Similarly, I'd argue that the street cams should be available to the public; after all their taxes paid for 'em. You wanna see what's going on at 93rd and Main, check the cam.
What with cameras getting smaller and smaller it seems inevitable that they will, soon, be everywhere. Even if they were outlawed that hasn't stopped governments in the past, it'd just ensure that the cam network is hard to spot and kept a tight secret. Best to produce accountability, and transparency. Don't let access to the cams be a thing held only by the elite, make it available to everyone. And never forget to watch the watchers, naturally they'll scream that a public cam in the cam control room is wrong. Kinda interesting how they act when *we* want to watch *them*, isn't it?

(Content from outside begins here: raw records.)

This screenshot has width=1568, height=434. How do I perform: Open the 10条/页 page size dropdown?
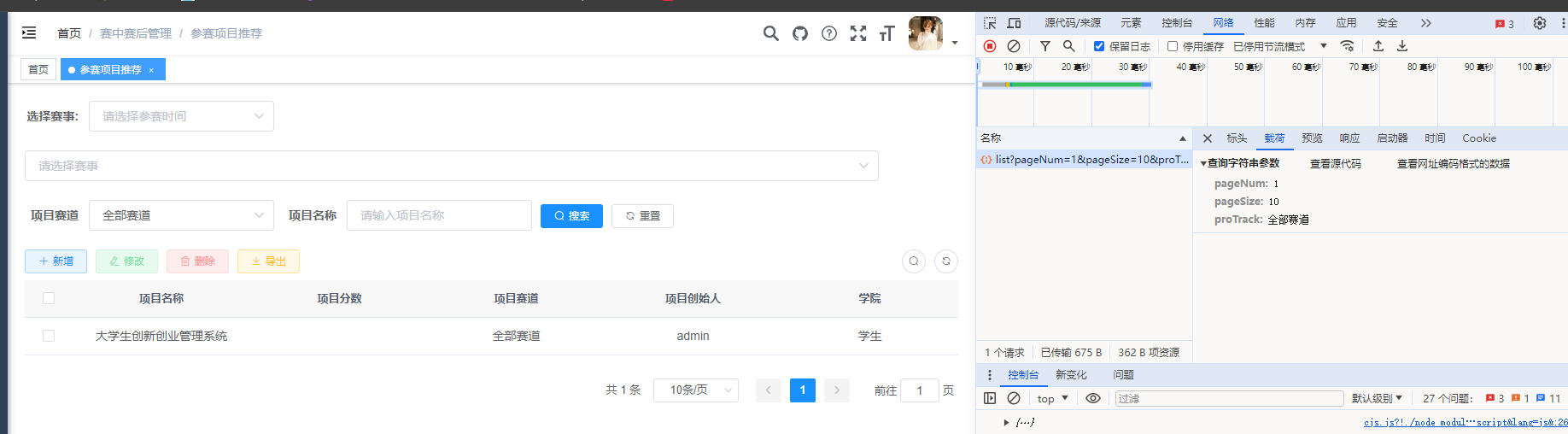pyautogui.click(x=696, y=390)
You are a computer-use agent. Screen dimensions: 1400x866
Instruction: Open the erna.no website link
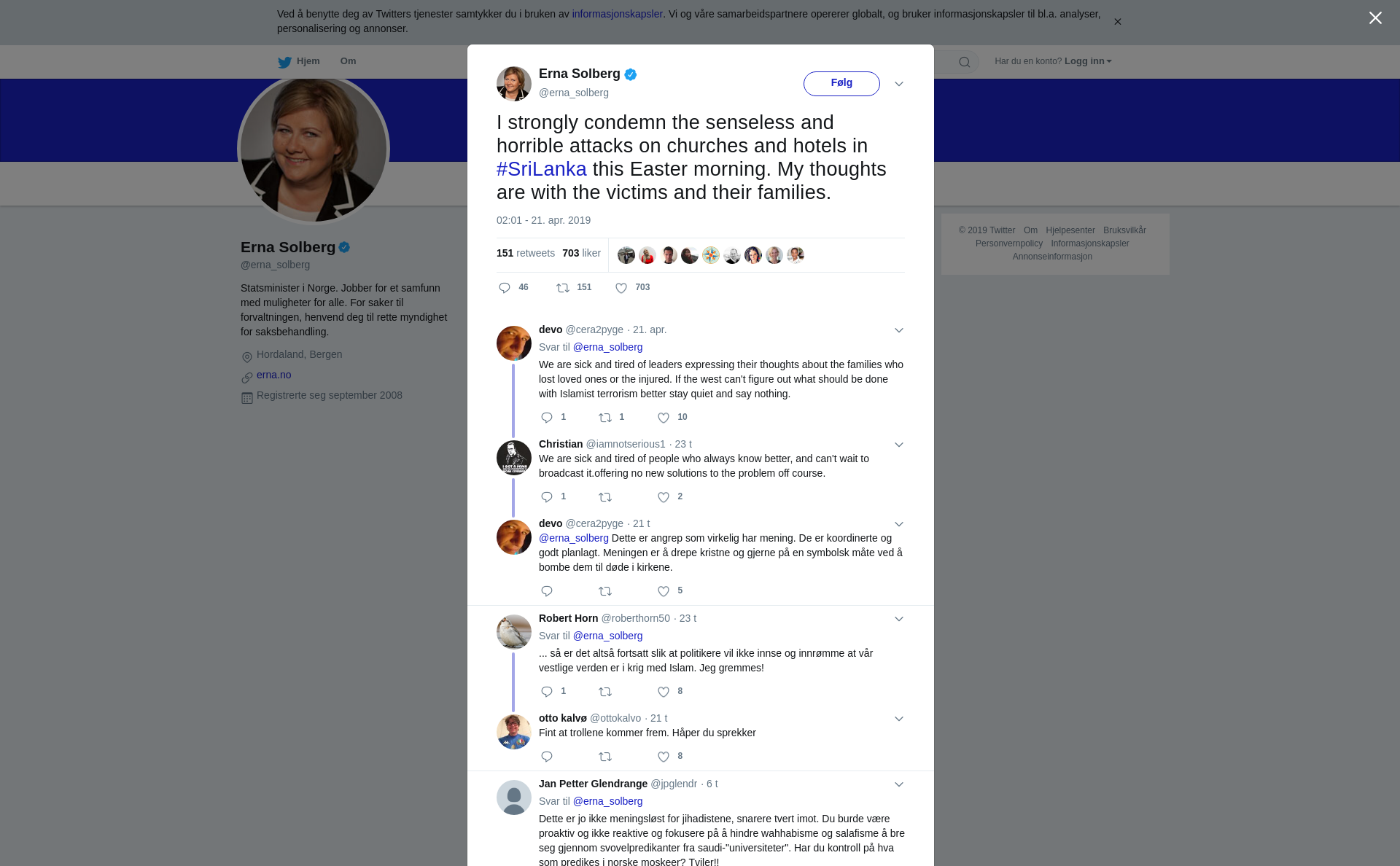coord(273,375)
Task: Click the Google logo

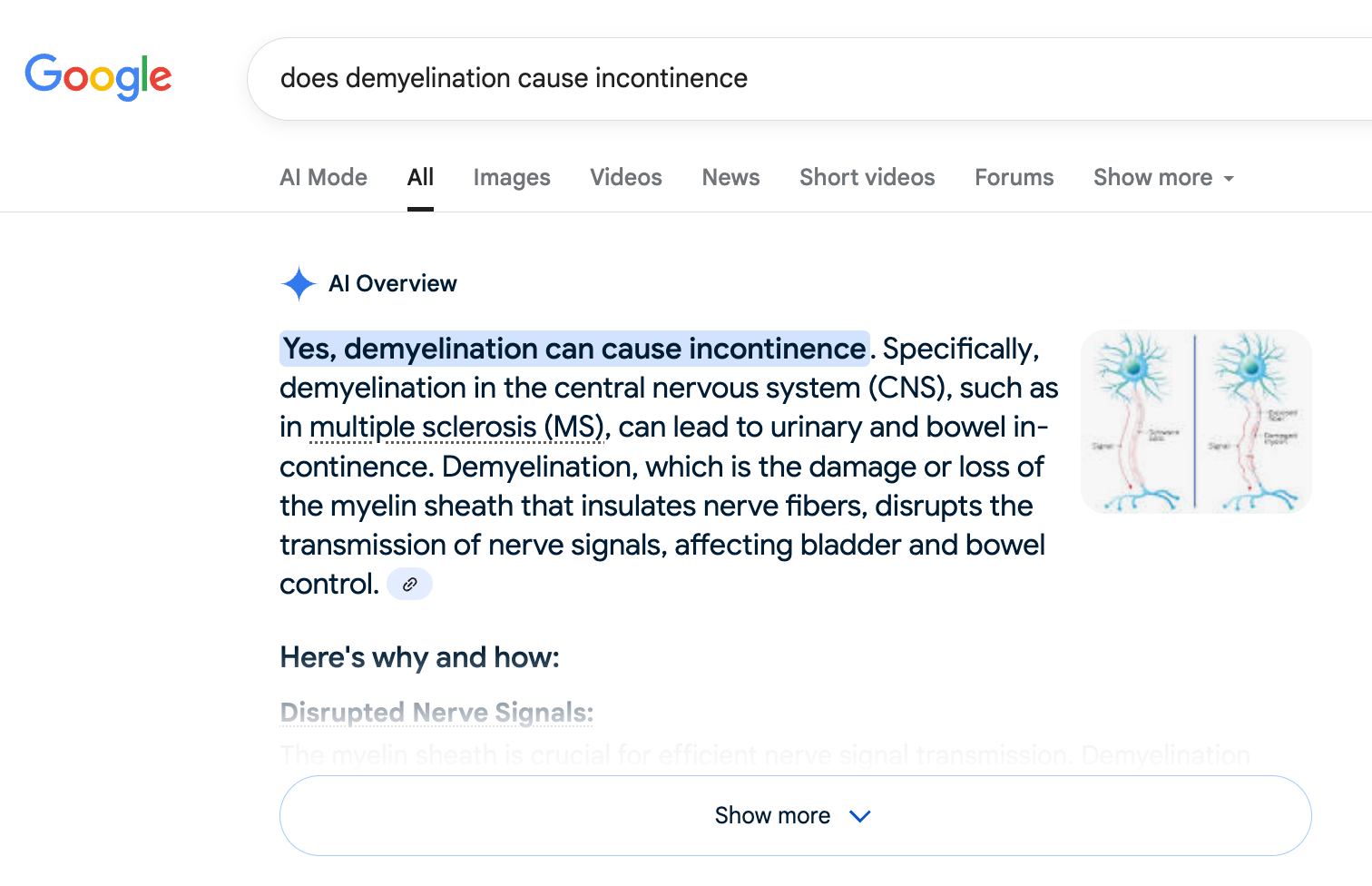Action: pos(98,76)
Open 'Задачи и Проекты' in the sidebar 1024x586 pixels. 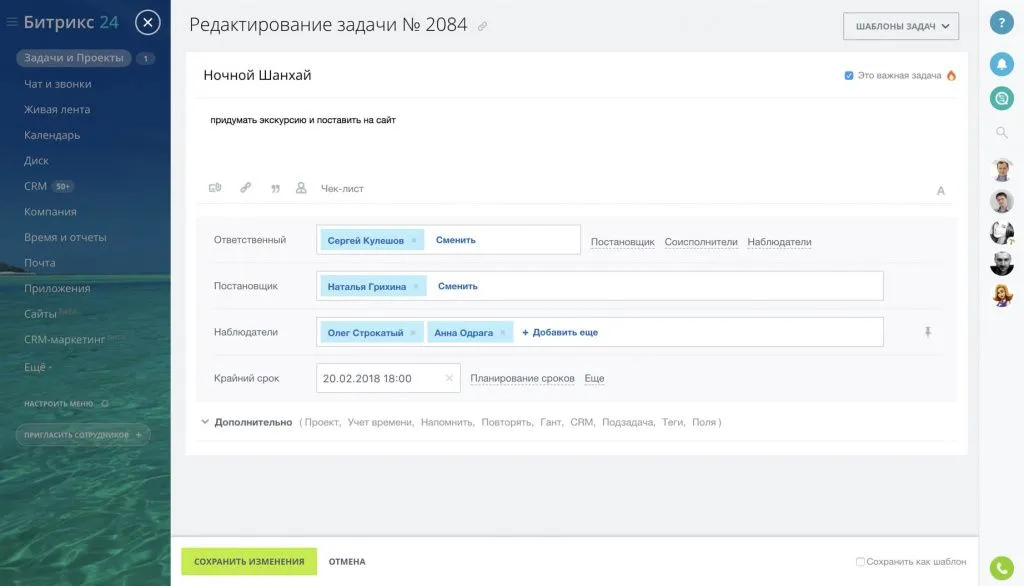pyautogui.click(x=75, y=58)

I was once one of the "cams are evil, and I'll join the cam destruction teams" crowd. Then I read Brin's The Transparent Society. I'm still not comfortable with the idea of cams everywhere, but I can see the inescapiable conclusion that with cameras getting smaller and cheaper it will be possible for the government to put them out in secret. I'd rather have transparency and accountability on a known cam network than the false believe that I've got privacy because I don't know about the secret cam network. Let's have even more cameras. Cop cams (pubically accessable) mounted on every police officer's shoulder when they're on duty. My own private cam that I can put on *my* shoulder when a cop stops me. Kinda makes for amore polite discussion when we both know the world can watch, ne? Etc...
Brin says it better than I do (which is to be expected I suppose, considering that he is a published author while I'm just a geek on slashdot). I'd recommend The Transparent Society to everyone here.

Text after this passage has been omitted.